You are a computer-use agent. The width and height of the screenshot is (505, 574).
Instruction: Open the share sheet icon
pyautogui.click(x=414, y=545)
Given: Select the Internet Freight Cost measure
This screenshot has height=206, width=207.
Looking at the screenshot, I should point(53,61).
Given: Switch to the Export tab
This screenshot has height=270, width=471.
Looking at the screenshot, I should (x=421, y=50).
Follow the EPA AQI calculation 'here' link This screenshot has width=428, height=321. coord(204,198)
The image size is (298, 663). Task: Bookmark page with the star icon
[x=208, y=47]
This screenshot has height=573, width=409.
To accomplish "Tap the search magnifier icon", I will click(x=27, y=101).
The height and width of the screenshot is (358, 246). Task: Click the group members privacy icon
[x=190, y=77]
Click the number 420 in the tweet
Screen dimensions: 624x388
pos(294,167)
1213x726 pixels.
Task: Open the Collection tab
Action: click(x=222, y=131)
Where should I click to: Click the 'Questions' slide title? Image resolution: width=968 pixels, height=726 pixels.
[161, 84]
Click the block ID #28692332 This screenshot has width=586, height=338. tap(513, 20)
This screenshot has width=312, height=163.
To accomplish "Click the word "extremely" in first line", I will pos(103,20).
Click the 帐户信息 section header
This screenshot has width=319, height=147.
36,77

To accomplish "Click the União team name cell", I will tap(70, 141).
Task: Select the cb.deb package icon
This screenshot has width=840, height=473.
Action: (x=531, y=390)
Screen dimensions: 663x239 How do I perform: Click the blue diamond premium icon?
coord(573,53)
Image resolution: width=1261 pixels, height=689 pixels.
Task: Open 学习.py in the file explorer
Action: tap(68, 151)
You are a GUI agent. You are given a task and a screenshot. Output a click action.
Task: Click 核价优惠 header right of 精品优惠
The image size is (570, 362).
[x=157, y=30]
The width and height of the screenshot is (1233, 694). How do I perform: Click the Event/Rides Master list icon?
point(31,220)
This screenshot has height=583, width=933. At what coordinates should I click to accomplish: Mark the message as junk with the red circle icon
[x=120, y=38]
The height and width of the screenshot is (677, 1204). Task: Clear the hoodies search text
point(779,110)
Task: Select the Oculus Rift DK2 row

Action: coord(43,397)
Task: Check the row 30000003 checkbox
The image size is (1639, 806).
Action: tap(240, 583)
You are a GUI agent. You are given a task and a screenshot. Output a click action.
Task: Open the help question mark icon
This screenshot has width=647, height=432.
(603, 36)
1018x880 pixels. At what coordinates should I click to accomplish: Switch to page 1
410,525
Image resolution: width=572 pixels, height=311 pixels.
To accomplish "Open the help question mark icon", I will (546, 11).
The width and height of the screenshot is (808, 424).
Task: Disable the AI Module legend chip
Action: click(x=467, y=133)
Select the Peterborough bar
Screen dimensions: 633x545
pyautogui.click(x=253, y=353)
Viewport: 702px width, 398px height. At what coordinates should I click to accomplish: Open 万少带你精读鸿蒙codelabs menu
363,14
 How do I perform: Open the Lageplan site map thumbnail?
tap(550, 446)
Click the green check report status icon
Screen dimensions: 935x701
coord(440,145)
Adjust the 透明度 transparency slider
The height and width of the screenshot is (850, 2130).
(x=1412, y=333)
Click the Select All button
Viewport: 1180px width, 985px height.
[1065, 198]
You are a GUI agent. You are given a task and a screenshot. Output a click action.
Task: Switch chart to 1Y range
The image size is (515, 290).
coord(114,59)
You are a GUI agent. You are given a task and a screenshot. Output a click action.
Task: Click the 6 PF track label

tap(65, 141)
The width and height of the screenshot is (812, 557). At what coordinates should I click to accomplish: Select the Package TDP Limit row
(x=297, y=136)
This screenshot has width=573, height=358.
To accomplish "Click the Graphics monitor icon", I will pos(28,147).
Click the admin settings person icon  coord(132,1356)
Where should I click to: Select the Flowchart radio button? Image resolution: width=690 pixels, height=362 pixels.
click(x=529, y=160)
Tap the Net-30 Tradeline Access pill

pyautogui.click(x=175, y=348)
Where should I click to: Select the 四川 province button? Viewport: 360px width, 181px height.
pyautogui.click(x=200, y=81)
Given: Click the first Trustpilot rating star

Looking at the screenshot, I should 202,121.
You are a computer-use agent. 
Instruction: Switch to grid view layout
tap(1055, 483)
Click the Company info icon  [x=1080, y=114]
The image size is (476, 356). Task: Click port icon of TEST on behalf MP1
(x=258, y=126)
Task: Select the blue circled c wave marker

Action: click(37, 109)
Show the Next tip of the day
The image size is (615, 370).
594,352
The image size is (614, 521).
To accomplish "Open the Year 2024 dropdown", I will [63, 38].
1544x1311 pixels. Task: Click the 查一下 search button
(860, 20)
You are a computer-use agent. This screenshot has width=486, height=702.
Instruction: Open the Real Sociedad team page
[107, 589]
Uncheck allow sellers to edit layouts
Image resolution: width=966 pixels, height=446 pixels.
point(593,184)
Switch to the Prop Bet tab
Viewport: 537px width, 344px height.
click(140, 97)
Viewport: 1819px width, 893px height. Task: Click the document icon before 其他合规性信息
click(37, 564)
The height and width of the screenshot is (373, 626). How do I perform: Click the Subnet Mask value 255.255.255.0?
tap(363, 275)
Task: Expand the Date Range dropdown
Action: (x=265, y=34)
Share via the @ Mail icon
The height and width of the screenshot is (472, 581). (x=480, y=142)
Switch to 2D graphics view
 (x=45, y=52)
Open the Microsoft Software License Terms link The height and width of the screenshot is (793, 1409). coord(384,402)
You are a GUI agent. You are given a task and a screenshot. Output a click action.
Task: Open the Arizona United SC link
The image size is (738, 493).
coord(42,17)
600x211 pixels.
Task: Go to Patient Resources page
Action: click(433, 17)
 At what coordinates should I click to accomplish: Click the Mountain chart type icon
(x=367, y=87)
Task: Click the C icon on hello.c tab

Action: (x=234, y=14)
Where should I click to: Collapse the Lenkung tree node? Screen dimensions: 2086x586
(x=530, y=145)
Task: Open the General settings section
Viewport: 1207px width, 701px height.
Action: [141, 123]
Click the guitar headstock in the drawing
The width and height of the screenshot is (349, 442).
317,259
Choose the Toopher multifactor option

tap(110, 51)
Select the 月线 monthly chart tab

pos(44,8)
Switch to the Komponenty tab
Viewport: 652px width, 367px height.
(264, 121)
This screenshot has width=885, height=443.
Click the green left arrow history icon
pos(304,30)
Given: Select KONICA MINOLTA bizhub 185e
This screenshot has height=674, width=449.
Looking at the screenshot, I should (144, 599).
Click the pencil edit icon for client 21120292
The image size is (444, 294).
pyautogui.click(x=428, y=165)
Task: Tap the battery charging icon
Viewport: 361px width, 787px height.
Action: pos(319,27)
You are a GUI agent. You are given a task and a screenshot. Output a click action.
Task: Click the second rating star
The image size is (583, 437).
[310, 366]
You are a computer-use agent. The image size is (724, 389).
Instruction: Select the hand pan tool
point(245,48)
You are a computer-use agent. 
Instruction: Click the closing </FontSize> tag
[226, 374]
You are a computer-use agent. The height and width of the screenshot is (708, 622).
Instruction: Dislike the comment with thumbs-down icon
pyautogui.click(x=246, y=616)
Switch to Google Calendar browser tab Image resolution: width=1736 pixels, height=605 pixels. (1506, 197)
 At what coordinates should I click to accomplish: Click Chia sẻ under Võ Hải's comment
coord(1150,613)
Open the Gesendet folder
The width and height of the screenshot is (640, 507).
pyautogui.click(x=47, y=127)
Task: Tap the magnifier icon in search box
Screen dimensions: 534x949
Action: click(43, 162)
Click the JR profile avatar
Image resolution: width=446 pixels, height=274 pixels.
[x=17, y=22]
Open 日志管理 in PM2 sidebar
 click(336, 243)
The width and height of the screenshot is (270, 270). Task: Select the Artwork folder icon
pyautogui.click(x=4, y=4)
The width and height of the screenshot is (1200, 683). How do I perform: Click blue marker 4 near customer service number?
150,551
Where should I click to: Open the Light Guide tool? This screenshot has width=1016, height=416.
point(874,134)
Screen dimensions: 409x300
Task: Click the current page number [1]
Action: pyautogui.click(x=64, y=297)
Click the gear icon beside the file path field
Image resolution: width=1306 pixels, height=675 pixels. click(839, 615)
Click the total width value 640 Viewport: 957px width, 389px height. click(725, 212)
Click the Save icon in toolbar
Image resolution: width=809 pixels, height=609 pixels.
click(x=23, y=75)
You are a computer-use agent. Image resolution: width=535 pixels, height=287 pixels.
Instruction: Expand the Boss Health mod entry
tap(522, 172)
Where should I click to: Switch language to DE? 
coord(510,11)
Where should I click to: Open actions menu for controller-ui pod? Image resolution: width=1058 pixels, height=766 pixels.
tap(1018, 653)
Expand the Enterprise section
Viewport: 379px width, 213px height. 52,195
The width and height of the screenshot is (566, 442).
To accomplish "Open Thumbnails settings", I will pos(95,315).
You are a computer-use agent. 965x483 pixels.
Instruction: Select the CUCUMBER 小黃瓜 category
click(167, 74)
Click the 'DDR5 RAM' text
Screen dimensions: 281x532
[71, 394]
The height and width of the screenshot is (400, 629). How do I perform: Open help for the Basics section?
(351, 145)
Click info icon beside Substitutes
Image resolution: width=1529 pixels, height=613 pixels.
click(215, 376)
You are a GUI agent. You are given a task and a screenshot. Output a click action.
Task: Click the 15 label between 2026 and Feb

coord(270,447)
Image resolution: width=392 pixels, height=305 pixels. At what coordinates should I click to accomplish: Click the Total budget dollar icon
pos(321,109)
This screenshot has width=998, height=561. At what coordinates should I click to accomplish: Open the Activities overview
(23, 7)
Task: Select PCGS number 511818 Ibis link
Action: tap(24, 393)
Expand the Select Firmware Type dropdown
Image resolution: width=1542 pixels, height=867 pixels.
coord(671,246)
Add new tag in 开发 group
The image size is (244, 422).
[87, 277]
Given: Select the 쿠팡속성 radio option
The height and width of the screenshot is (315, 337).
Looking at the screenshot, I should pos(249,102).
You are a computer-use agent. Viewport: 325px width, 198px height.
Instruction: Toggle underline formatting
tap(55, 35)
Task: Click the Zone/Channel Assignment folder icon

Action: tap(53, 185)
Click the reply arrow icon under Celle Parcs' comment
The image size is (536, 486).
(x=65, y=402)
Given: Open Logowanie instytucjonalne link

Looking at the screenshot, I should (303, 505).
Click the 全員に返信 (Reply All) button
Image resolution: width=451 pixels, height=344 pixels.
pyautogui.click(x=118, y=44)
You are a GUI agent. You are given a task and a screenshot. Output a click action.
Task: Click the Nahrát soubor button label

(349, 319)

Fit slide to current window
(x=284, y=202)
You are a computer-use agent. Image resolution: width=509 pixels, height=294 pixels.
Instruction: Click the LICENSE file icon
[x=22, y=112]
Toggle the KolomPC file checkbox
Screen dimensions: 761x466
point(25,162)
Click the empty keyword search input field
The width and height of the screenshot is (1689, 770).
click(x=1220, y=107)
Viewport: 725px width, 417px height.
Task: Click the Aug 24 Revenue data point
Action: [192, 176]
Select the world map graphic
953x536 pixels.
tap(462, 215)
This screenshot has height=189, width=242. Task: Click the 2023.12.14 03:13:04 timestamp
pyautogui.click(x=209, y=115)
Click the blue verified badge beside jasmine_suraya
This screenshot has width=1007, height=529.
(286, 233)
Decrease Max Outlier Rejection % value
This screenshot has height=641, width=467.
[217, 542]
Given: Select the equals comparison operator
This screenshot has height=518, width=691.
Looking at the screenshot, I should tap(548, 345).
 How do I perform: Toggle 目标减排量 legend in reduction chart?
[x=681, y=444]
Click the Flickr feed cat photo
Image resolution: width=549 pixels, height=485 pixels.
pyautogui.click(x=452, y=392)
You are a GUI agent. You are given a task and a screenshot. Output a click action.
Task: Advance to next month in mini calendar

.....

*PROBLEM TO SOLVE*:
Copy out the entries exactly, from the line with "Where should I click to: Open the" up to and including the line with "Action: pyautogui.click(x=64, y=297)".

*FINISHED ANSWER*:
Where should I click to: Open the Light Guide tool? This screenshot has width=1016, height=416.
point(874,134)
Screen dimensions: 409x300
Task: Click the current page number [1]
Action: pyautogui.click(x=64, y=297)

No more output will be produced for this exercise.